Olayın sigortalının ihbar ettiği şekilde değil de, sigortacının iddia ettiği şekilde gerçekleşmesi halinde ise, bu oluş şeklinin K. Sigortası Genel Şartlarının A.5 maddesinde sayılan teminat dışında kalan hallerden olması gerekmektedir.
İlkeler yukarıda anlatılan şekilde olmakla birlikte, sigortalı, K. Sigortası Genel Şartlarının B.1.5. maddesi ve Türk Ticaret Kanunu’nun 1292/3. maddesi uyarınca rizikonun gerçekleştiğine dair doğru ihbar mükellefiyetini kasten yerine getirmez veya iyi niyet kurallarına açıkça aykırı şekilde sigorta teminatı dışında kalan bir hususu sanki bu oluşan riziko teminat içinde kalmış gibi ihbar edildiği somut delillerle kanıtlanırsa, ispat külfeti yer değiştirip sigortalıya geçer.(HGK 10.12.1997 gün ve 1997/11-772-1043; HGK 16.12.1998 gün ve 1998/11-872-905; HGK 22.12.2010 gün ve 2010/17-655-688 sayılı ilâmları) Uyuşmazlık, rizikonun belirtilen şekilde meydana gelip gelmediği, dolayısıyla rizikonun teminat dışı olup olmadığı noktasında toplanmaktadır.
Somut olaya bakıldığında; kaza tesbit tutanağında, olay mahalline gelindiğinde, aracın gidiş istikametine doğru yolun solundaki kafes tel örgüsü ile örülü beton direklere aracının ön kısmı ile çarparak şarampole düşmüş vaziyette olduğu, kaza yerinde araçta tek başına olduğunu beyan eden H. Ö. bulunduğu ve aracın ön sağ koltuğunun yatık vaziyette olduğu, H. Ö.’ın araç sürücüsü olduğuna dair görüş ve kanaate varılmadığı belirtilmiştir.

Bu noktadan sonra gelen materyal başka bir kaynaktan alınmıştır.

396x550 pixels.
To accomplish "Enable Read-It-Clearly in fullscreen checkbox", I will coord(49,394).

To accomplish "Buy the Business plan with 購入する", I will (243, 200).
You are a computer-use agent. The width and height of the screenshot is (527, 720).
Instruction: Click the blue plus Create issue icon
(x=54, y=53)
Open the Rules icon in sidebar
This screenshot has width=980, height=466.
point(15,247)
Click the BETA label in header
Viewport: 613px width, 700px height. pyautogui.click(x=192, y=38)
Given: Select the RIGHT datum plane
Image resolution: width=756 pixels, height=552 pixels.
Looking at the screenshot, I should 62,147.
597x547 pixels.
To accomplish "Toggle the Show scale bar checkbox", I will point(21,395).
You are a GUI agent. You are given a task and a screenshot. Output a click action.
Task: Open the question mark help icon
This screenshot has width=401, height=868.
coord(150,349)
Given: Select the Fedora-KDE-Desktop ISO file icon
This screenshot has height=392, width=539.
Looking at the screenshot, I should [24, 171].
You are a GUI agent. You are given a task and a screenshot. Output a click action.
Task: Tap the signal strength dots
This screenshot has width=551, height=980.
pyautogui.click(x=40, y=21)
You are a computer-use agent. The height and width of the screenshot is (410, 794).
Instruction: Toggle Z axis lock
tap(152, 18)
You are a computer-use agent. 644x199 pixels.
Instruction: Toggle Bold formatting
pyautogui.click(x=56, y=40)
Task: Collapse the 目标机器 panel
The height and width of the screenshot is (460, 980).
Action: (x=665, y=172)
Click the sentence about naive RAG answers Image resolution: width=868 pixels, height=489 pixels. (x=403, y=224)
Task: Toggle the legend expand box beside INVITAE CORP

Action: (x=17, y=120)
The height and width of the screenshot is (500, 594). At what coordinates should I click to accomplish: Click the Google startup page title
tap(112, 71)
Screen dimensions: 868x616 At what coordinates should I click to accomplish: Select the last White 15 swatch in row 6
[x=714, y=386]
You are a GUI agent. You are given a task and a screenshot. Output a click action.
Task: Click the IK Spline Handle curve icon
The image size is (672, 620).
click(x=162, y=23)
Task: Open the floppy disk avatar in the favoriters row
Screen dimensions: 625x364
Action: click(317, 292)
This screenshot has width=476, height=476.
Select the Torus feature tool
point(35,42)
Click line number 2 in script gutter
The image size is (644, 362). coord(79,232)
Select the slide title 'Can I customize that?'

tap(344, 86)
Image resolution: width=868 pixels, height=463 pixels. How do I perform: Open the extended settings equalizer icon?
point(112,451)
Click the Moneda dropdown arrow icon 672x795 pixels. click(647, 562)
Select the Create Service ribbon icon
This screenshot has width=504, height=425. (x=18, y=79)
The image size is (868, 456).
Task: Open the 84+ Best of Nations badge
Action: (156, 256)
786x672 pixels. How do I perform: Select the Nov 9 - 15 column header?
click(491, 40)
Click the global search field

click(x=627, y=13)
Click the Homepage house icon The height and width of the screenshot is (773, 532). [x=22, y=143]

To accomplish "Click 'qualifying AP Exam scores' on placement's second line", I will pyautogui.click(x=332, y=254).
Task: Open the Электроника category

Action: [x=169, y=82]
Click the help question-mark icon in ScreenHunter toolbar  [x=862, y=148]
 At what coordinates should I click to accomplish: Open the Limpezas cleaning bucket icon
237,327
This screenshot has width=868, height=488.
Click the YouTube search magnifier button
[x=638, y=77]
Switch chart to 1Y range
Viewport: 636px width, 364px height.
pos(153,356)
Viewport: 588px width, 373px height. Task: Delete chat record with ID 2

Yapılan alkol muayenesinde H.Ö.in alkolsüz olduğu tespit edilmiştir. Davalı sigorta şirketince hasar bedelinin araçta sürücü değişikliği yapıldığı ve araç sürücüsünün kaza anında yalnız olmadığı, doğru ihbar yükümlülüğünün kasten yerine getirilmemiş ve iyiniyet kurallarına açıkça aykırı şekilde sigorta teminatı dışında kalan bir hususun sanki teminat içindeymiş gibi ihbar edildiği bildirilerek ödenmediği anlaşılmaktadır.Hakem heyetince, araç sürücüsü olduğu belirtilen H. Ö.’ın aracın hasarlı halinden hiç yara almadan çıkmasının olağan dışı bir durum olduğu, aracın H. Ö.tarafından kiralandığı beyan edilmesine rağmen kira sözleşmesinde aracı kiralayanın Y. Ü. olduğu, ancak Y. Ü.’nün de aracı arkadaşı olan H. Ö.’a emaneten verdiğine ilişkin beyan bulunduğu, davacı şirketin A.Sigorta A.Ş.’ye yazdığı yazıda kazaya karışan aracın H. Ö.’a ikame araç olarak kiraya verildiğinin belirtildiği, olayın çelişkili olduğu bildirilip, ihbar yükümlülüğünün kasden ve iyiniyet kurallarına aykırı bir şekilde yerine getirilmemesi sonucu rizikonun teminat kapsamına girmemesi nedeniyle başvuru reddedilmiştir.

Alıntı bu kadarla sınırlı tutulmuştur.